I’ll return to some reflection on the implications of the identity of the “you” later, but I want to point out how peculiar this passage is to me—that a speaker should have to remind the “you” what they did together and of what they saw, that the match was between a white player and a black player. The speaker (for some reason) has to remind the companion of all of this. Why doesn’t the “you” remember what was on TV? This is not just a reminder but an imposition of memory : “This is what you don’t remember; this is what we did.”
Even more strange is that the speaker should tell his companion: “you loved her complicated hair”, as if to say, "This is what you don’t remember; this is what we did; and this what you love.” Should we take the speaker’s word for it? (Let’s not forget that the “you, throughout the poem, is speechless. How does the you feel about being told what he/she loves?) At what point does this become an egregious exercise of power?
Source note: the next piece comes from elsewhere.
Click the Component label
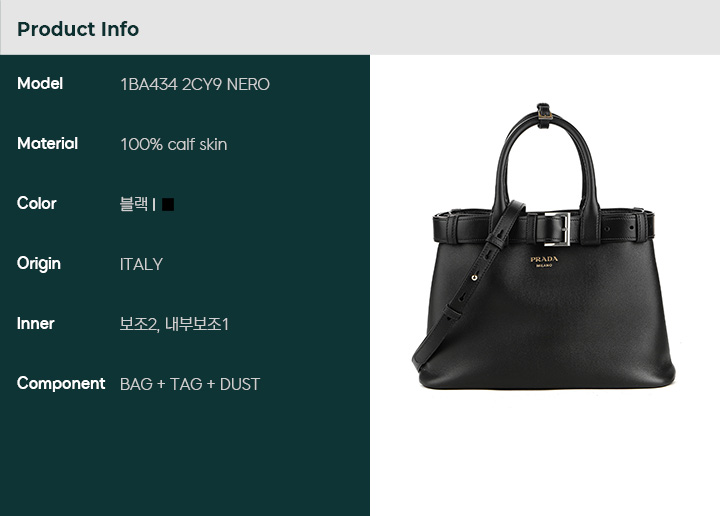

Then the “you” reappears in a digression. The poem shifts from the speaker's narrative description to a discursive mode:
There are moments when history
passes you so close
you can smell its breath,
you can reach your hand out
and touch it on its flank
While the poem, by now, has clearly established that it is an address, for argument’s sake, let’s say the “you” in this passage momentarily becomes something else, a general rhetorical “you”, a “you” removed or expanded from the companion to include something collective. The question is Why? Why deflect and/or abstract? Why shouldn’t history pass the speaker with the same proximity as it does a nation, or even just his companion? Is this another confession of ignorance by the speaker, that he simply doesn’t have the same relationship to history as “you”, whether "you companion" or "you collective/abstract" or "you (approximately) specifically who love her complicated hair"? If so, what’s the speaker's human responsibility to establish a proximity and distance to history? Why doesn’t he get down into it?
If the speaker means to include himself in this rhetorical, collective “you”, if he meant to implicate himself, why couldn’t the speaker just do so: “There are moments when history/passes me so close…” he might say. Why, instead, is history distanced, pushed away? Why does the subject of the poem suddenly switch from “I” to “you” at this moment in the text? What happens here to the first person, the agent of thought (but, ostensibly, not of action; that is the tennis players’ agency—action; they are bodies; they are objects and their action is not meant to do much; it is meant to be watched), what happens to the speaker, the I, when this grand proclamation about history is being made? Who is the speaker to make the proclamation for his companion or anyone else? Just then, where do his eyes go?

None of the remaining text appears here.